You had conducted a farming business on the property since 20YY.
You received a payment under the Exceptional Circumstances Exit Grant (ECEG).
Payment of the ECEG was contingent on your agreement not to own or operate a farm within five years of exiting the farming industry.
Relevant legislative provisions
Income Tax Assessment Act 1997 section 104-10
Income Tax Assessment Act 1997 section 104-35
Income Tax Assessment Act 1997 subsection 104-35(2)
Income Tax Assessment Act 1997 subsection 104-35(3)
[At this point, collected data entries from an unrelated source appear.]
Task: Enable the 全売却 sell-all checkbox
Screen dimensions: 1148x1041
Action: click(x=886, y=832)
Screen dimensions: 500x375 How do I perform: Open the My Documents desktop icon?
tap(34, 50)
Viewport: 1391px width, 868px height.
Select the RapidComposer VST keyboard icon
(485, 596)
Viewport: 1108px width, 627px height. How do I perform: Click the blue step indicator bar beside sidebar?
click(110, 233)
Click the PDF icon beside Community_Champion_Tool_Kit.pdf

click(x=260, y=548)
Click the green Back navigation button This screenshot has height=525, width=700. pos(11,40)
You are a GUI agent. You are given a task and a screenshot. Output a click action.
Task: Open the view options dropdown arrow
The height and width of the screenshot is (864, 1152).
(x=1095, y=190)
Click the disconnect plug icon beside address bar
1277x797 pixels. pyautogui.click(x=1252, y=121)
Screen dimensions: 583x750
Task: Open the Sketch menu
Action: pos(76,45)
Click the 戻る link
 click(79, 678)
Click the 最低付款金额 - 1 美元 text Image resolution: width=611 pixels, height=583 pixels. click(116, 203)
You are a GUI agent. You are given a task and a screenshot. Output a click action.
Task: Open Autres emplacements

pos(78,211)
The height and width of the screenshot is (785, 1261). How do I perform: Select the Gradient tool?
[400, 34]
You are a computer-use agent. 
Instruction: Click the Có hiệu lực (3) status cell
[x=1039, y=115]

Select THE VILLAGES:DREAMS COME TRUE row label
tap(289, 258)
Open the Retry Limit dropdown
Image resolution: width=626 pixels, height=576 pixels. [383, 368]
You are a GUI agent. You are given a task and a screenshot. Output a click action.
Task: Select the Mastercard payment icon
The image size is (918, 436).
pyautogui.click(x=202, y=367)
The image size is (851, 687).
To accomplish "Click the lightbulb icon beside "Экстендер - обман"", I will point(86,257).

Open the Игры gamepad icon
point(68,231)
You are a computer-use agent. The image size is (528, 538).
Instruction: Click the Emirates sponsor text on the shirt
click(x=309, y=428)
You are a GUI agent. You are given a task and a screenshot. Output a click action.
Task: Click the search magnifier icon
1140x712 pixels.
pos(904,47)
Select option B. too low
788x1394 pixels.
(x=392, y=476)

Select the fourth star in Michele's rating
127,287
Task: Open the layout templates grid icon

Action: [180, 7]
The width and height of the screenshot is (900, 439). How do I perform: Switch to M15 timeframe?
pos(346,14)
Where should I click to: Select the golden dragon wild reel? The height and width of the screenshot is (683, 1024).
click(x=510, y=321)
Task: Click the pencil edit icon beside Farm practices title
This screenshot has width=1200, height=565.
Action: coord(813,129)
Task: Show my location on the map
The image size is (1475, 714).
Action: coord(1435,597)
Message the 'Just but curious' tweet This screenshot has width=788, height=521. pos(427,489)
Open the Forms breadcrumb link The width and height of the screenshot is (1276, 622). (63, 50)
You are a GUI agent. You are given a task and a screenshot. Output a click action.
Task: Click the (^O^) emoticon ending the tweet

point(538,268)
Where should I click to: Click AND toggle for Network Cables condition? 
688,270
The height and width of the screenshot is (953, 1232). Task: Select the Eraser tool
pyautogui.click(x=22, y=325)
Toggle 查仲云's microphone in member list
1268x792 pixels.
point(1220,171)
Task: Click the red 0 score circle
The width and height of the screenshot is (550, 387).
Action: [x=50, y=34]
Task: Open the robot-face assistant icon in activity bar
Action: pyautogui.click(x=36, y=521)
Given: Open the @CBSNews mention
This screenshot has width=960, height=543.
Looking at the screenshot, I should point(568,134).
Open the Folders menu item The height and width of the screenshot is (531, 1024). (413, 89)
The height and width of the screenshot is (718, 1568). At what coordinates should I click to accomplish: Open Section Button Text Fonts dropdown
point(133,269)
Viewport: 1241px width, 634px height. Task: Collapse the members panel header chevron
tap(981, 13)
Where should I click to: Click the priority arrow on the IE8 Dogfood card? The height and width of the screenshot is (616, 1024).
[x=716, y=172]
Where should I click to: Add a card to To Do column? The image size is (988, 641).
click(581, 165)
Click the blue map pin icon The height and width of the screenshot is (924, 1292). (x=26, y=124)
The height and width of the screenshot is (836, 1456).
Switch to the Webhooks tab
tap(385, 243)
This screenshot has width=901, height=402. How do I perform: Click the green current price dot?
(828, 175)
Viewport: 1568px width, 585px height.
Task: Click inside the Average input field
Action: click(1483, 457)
Income Tax Assessment Act 1997 Division 115
Income Tax Assessment Act 1997 subsection 115-25(3)
Reasons for decision
Detailed reasoning
CGT event A1 happens under section 104-10 Income Tax Assessment Act 1997 (ITAA 1997) if you dispose of a CGT asset by affecting a change of ownership from you to another entity, whether because of some act or event or by operation of law. Therefore, CGT event A1 occurred when you disposed of the property.
CGT event D1 under section 104-35 of the ITAA 1997 happens if you create contractual or other rights in another entity.
Subsection 104-35(2) of the ITAA 1997 provides that the timing of the event is when you enter into the contract or create the right.
Finally, subsection 104-35(3) ITAA 1997 states that a capital gain is made if the capital proceeds from creating the right exceed the incidental costs incurred in creating that right.
In your case with respect to the Exceptional Circumstances Exit Grant (ECEG), a contractual right was created when you entered into an agreement with the Commonwealth to abide by the condition of a restrictive covenant which precludes you from owning or operating a farming enterprise for at least five years.
Whilst the disposal of your farm satisfied a qualification requirement in relation to your eligibility to apply for the ECEG, it remains that the funding was paid in relation to the right (restrictive covenant), which is a separate CGT asset and which was created upon the signing of the agreement. As such, CGT event D1 is considered to have happened at the time you entered into this agreement, and is the relevant CGT event in relation to the ECEG
You will make a capital gain if the capital proceeds exceed any incidental costs that you may have incurred. Under Division 115, a capital gain can be reduced by 50% if the underlying asset was owned for at least 12 months. In order to apply the 50% discount, the capital gain must be what is referred to as a 'discount capital gain'.
Subsection 115-25(3) specifically states that CGT event D1 cannot give rise to a discount capital gain. This follows from the fact that you would have received the capital proceeds shortly after creating the contractual rights.
Therefore, you cannot apply the 50% discount to any capital gain arising from the CGT event.